Problems to work on »
• a. In the lecture abstract on implantable neurotechnology, what does the strategy embed into existing device architectures?
• b. Write the next part of the lecture abstract on implantable neurotechnology, beginning after its final sentence.

Source extract »

━━━

The burden of neurological disease represents a large unmet need with significant societal and economic impact. While promising in-roads for treatment have been made for some conditions, the application of medical technology to address the broader space neurological disorders is limited by the lack of understanding of the natural pathophysiology, and, in particular, the response of a diseased neural circuit to existing and potential treatments. Technologists are helping to address this issue by creating translational research tools for neuroscientists, permitting the chronic probing of diseased circuits. Working together, the hope is that clinicians, scientists and engineers can then build up therapeutic concepts from scientific and engineering first principles. For all parties, a key constraint is to balance the scientific goals against the risks and benefits of the system.
This lecture describes the embodiment of such a strategy within the context of implantable medical devices. Working within the inherent constraints of device design in the neurotechnology space, we developed a strategy of embedding “scientific payloads” of physiological instrumentation into existing device architectures. This architecture allows for scientific investigation to be bootstrapped onto predicate therapy delivery systems, helping to lower significant barriers to access of the diseased human nervous system for research that might enable future advancements. To help make the key concepts more concrete, we will illustrate our methodology with examples drawn from both translated systems, as well as research tools being deployed today to explore a variety of diseases of the central nervous system. Our goal is to help catalyze an ecosystem of translational research merging engineering design methods with basic neuroscience to explore the next generation of therapies to treat neurological disorders.

━━━

Material shown »

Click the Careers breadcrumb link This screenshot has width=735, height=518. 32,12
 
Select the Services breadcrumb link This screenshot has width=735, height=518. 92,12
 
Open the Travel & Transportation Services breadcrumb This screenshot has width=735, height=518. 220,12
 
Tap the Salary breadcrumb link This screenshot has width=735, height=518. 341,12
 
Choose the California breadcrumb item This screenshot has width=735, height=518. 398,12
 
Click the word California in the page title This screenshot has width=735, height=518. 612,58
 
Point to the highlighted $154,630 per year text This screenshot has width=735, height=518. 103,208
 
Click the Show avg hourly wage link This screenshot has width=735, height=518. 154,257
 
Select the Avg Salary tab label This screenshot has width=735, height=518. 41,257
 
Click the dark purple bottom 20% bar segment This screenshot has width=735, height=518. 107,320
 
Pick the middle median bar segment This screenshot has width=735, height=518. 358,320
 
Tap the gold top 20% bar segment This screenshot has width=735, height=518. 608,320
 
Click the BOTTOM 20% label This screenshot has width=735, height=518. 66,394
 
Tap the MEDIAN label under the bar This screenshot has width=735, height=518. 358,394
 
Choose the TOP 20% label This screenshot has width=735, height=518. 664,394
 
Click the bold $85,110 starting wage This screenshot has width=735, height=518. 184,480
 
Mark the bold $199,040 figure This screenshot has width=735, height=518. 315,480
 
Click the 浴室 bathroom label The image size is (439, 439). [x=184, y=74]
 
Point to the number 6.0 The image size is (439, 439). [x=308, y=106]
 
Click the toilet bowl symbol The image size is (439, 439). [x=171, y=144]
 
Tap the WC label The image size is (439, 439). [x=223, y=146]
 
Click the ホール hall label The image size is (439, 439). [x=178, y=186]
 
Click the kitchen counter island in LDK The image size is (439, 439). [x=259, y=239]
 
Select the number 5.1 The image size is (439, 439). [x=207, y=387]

━━━

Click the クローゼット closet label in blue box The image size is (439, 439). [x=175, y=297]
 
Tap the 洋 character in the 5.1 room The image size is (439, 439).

━━━

Answers per task »
• a. It embeds "scientific payloads" of physiological instrumentation.

• b.
Tim Denison is a Technical Fellow at Medtronic and Director of Core Technology in the Neuromodulation division, where he helps oversee the design of next generation neural interface and algorithm technologies for the treatment of chronic neurological disease. In 2012, he was awarded membership to the Bakken Society, Medtronic’s highest technical and scientific honor. Tim received an A.B. in Physics from The University of Chicago, and an M.S. and Ph.D. in Electrical Engineering from MIT. Tim’s extracurricular pursuits include serving as an adjunct assistant professor at Brown University, teaching “smart” medical sensor design short courses at the TU Delft, and chairing the IEEE EMBS society Twin Cities chapter. He serves as an assistant editor for the IEEE Transactions on Biomedical Circuits and Systems and the editorial board of the Journal of Neural Engineering.